Word and element location data:
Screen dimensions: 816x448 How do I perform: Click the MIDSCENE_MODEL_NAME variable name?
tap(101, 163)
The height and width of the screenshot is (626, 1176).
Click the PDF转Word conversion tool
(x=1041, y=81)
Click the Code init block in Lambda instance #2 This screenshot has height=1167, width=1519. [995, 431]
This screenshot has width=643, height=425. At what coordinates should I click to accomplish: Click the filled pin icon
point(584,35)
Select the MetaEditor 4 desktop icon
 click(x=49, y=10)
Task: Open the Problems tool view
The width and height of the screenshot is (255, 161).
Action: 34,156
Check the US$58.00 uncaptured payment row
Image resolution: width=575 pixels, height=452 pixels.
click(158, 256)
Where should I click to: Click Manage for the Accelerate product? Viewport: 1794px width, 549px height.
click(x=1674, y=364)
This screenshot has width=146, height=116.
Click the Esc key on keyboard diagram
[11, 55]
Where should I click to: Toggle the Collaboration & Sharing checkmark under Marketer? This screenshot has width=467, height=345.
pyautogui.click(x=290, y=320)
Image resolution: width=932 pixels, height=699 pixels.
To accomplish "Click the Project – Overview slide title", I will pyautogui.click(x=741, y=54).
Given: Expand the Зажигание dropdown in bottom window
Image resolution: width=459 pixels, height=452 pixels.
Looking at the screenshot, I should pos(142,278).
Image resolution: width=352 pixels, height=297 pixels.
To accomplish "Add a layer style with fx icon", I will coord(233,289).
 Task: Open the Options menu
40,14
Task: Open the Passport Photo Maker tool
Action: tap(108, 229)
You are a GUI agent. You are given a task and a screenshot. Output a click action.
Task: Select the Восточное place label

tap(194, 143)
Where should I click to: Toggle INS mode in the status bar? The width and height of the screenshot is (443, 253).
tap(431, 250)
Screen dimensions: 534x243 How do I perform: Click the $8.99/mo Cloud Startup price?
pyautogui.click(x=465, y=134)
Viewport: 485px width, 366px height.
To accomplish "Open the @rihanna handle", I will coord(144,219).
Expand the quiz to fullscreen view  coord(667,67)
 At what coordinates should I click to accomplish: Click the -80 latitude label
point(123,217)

**Directions**
Please express the records above as a JSON list of strings, with one string for each line and no entries for blank lines.

**The output**
[
  "Screen dimensions: 816x448 How do I perform: Click the MIDSCENE_MODEL_NAME variable name?",
  "tap(101, 163)",
  "The height and width of the screenshot is (626, 1176).",
  "Click the PDF转Word conversion tool",
  "(x=1041, y=81)",
  "Click the Code init block in Lambda instance #2 This screenshot has height=1167, width=1519. [995, 431]",
  "This screenshot has width=643, height=425. At what coordinates should I click to accomplish: Click the filled pin icon",
  "point(584,35)",
  "Select the MetaEditor 4 desktop icon",
  " click(x=49, y=10)",
  "Task: Open the Problems tool view",
  "The width and height of the screenshot is (255, 161).",
  "Action: 34,156",
  "Check the US$58.00 uncaptured payment row",
  "Image resolution: width=575 pixels, height=452 pixels.",
  "click(158, 256)",
  "Where should I click to: Click Manage for the Accelerate product? Viewport: 1794px width, 549px height.",
  "click(x=1674, y=364)",
  "This screenshot has width=146, height=116.",
  "Click the Esc key on keyboard diagram",
  "[11, 55]",
  "Where should I click to: Toggle the Collaboration & Sharing checkmark under Marketer? This screenshot has width=467, height=345.",
  "pyautogui.click(x=290, y=320)",
  "Image resolution: width=932 pixels, height=699 pixels.",
  "To accomplish \"Click the Project – Overview slide title\", I will pyautogui.click(x=741, y=54).",
  "Given: Expand the Зажигание dropdown in bottom window",
  "Image resolution: width=459 pixels, height=452 pixels.",
  "Looking at the screenshot, I should pos(142,278).",
  "Image resolution: width=352 pixels, height=297 pixels.",
  "To accomplish \"Add a layer style with fx icon\", I will coord(233,289).",
  " Task: Open the Options menu",
  "40,14",
  "Task: Open the Passport Photo Maker tool",
  "Action: tap(108, 229)",
  "You are a GUI agent. You are given a task and a screenshot. Output a click action.",
  "Task: Select the Восточное place label",
  "tap(194, 143)",
  "Where should I click to: Toggle INS mode in the status bar? The width and height of the screenshot is (443, 253).",
  "tap(431, 250)",
  "Screen dimensions: 534x243 How do I perform: Click the $8.99/mo Cloud Startup price?",
  "pyautogui.click(x=465, y=134)",
  "Viewport: 485px width, 366px height.",
  "To accomplish \"Open the @rihanna handle\", I will coord(144,219).",
  "Expand the quiz to fullscreen view  coord(667,67)",
  " At what coordinates should I click to accomplish: Click the -80 latitude label",
  "point(123,217)"
]